4. Die Übertragung der abschließenden Kostenfestsetzung auf den Urkundsbeamten beruht auf dem Rechtsgedanken des § 173 Satz 1 VwGO, § 573 Abs. 1 Satz 3, § 572 Abs. 3 ZPO (vgl. OVG Berlin-Bbg, B.v. 4.9.2014 – OVG 3 K 36.14 = juris Rn. 4; BVerwG, B.v. 27.6.2019 – 2 KSt 1/19 – NVwZ-RR 2019, 975 = juris Rn. 14).
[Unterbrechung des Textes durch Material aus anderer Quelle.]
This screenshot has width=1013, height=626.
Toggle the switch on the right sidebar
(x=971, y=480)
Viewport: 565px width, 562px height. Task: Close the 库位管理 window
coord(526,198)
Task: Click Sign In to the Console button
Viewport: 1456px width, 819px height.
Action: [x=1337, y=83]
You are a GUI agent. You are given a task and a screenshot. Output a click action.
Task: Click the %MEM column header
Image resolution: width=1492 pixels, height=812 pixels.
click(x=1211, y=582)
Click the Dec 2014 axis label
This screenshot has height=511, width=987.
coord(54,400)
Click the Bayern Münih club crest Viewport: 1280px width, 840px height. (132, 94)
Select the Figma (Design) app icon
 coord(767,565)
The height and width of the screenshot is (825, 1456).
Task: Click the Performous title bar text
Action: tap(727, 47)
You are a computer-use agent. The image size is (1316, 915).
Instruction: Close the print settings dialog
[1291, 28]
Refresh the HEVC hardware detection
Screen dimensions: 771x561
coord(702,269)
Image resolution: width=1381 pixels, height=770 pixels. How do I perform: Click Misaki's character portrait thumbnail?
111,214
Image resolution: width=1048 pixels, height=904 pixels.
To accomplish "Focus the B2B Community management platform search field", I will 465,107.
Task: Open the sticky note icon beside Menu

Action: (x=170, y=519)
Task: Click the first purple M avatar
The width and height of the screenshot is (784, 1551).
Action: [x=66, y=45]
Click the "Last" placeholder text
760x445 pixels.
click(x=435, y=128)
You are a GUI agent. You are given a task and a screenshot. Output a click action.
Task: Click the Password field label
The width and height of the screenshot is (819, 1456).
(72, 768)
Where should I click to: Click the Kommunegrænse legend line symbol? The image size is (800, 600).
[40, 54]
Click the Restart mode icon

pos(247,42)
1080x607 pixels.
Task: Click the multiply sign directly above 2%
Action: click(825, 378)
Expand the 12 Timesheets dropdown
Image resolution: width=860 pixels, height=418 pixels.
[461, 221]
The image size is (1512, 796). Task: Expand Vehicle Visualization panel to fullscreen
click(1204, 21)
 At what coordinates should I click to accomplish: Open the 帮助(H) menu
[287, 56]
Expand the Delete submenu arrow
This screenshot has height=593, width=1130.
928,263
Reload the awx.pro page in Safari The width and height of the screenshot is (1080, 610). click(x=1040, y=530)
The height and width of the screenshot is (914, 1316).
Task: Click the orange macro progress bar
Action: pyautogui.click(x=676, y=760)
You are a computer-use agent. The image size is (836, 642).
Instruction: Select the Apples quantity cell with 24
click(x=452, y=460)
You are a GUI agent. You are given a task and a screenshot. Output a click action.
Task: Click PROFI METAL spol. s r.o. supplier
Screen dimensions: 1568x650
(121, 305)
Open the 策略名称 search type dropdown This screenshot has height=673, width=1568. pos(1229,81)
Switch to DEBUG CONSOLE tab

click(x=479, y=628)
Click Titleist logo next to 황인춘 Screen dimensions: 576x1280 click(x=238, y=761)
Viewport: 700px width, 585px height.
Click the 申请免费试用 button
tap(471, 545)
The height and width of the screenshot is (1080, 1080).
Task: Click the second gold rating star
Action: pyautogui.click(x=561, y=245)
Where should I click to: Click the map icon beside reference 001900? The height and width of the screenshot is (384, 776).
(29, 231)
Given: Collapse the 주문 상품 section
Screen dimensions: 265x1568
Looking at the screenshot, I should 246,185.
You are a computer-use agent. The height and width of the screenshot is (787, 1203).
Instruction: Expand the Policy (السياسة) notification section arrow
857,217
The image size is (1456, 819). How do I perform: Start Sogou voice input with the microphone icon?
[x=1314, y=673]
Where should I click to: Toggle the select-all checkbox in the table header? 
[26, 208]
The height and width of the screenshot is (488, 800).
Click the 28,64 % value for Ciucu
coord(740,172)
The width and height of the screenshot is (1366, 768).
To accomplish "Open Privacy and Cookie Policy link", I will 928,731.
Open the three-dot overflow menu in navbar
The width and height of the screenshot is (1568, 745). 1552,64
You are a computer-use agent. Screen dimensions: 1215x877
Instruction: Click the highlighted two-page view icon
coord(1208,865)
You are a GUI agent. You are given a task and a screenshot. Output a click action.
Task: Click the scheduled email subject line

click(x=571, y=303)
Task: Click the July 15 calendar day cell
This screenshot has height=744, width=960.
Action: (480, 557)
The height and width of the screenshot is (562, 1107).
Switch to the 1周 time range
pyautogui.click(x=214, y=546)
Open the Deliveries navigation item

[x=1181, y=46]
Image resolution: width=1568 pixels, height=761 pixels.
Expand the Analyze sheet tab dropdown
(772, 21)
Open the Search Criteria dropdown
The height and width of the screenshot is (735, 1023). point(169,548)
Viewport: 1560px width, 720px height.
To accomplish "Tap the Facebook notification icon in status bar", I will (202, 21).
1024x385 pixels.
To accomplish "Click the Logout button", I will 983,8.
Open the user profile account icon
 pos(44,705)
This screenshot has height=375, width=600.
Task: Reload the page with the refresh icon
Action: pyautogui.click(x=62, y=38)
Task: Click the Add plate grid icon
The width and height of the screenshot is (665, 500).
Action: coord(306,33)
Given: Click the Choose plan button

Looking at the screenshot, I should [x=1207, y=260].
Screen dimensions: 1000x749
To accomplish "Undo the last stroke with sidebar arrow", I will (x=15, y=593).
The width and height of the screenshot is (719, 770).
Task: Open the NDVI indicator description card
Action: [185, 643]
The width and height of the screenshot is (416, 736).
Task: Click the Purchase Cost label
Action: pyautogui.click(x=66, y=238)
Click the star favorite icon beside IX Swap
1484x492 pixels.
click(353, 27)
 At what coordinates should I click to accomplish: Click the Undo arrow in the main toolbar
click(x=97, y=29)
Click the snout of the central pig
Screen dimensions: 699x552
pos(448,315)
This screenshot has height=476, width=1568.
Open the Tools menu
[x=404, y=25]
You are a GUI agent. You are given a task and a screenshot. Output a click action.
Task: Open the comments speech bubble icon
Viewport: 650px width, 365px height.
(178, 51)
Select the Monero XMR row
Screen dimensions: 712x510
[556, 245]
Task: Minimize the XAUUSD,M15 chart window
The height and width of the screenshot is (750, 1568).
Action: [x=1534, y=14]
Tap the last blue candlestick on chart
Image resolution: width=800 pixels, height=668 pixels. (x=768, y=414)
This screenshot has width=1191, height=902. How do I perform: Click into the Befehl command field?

5. Die Kostenentscheidung folgt aus § 155 Abs. 1 Satz 3 VwGO. Einer Streitwertfestsetzung bedarf es nicht, da für die erfolglose Beschwerde eine Festgebühr in Höhe von 66,00 EUR nach Nr. 5502 des Kostenverzeichnisses (Anl. 1 zu § 3 GKG) anfällt.
6. Dieser Beschluss ist unanfechtbar (§ 152 Abs. 1 VwGO).